TASK DIRECTIONS ▸ Switch "x-tick-label" to "y-tick-label" in the stretch from the line containing "You are a GUI" through the line containing "pyautogui.click(x=1988, y=1183)". Give back only those lines, with everything else unchanged.

SOURCE DATA ▸
►

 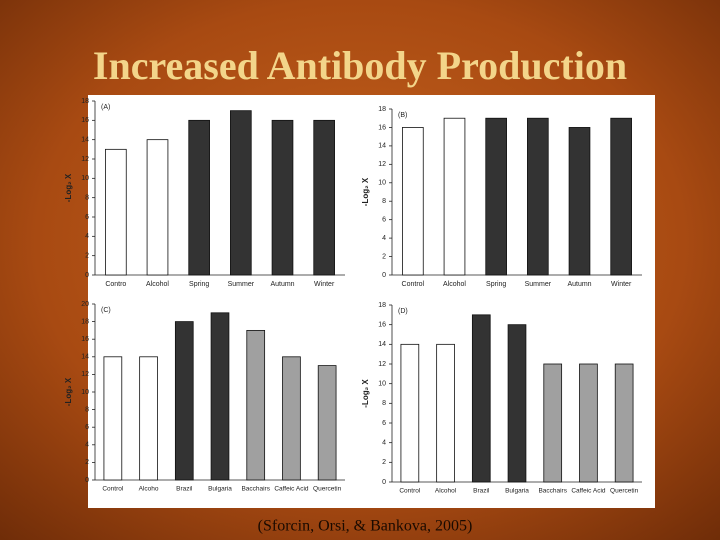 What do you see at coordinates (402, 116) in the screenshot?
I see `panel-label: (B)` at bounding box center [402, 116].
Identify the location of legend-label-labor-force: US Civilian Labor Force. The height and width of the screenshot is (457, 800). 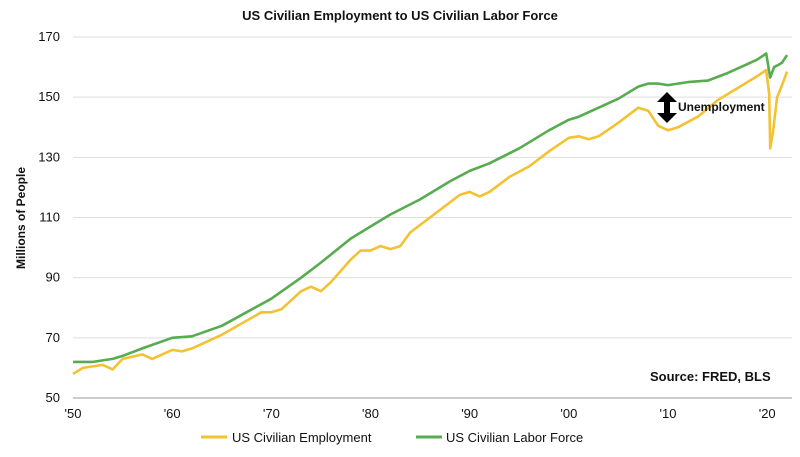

◄
►

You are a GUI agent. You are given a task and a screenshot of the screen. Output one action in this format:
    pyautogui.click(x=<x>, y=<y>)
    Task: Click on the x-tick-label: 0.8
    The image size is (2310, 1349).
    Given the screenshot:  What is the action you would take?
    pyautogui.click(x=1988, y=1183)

◄
►

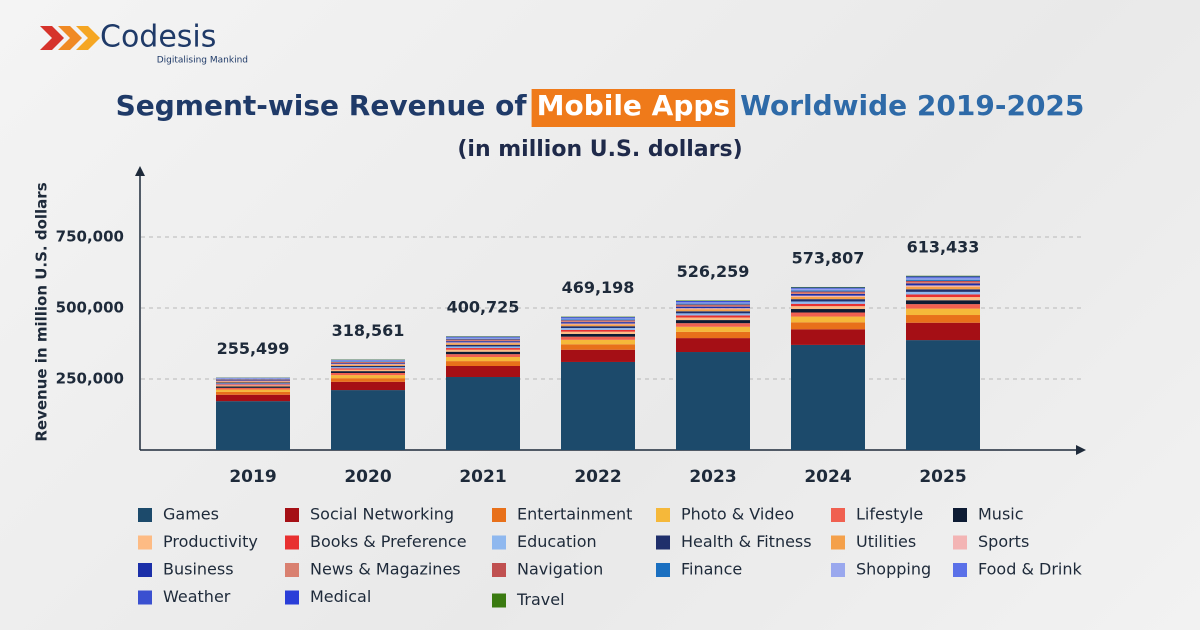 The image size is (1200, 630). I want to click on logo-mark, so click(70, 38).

◄

EXERCISE ANSWER ▸
You are a GUI agent. You are given a task and a screenshot of the screen. Output one action in this format:
    pyautogui.click(x=<x>, y=<y>)
    Task: Click on the y-tick-label: 0.8
    The image size is (2310, 1349).
    Given the screenshot:  What is the action you would take?
    pyautogui.click(x=1988, y=1183)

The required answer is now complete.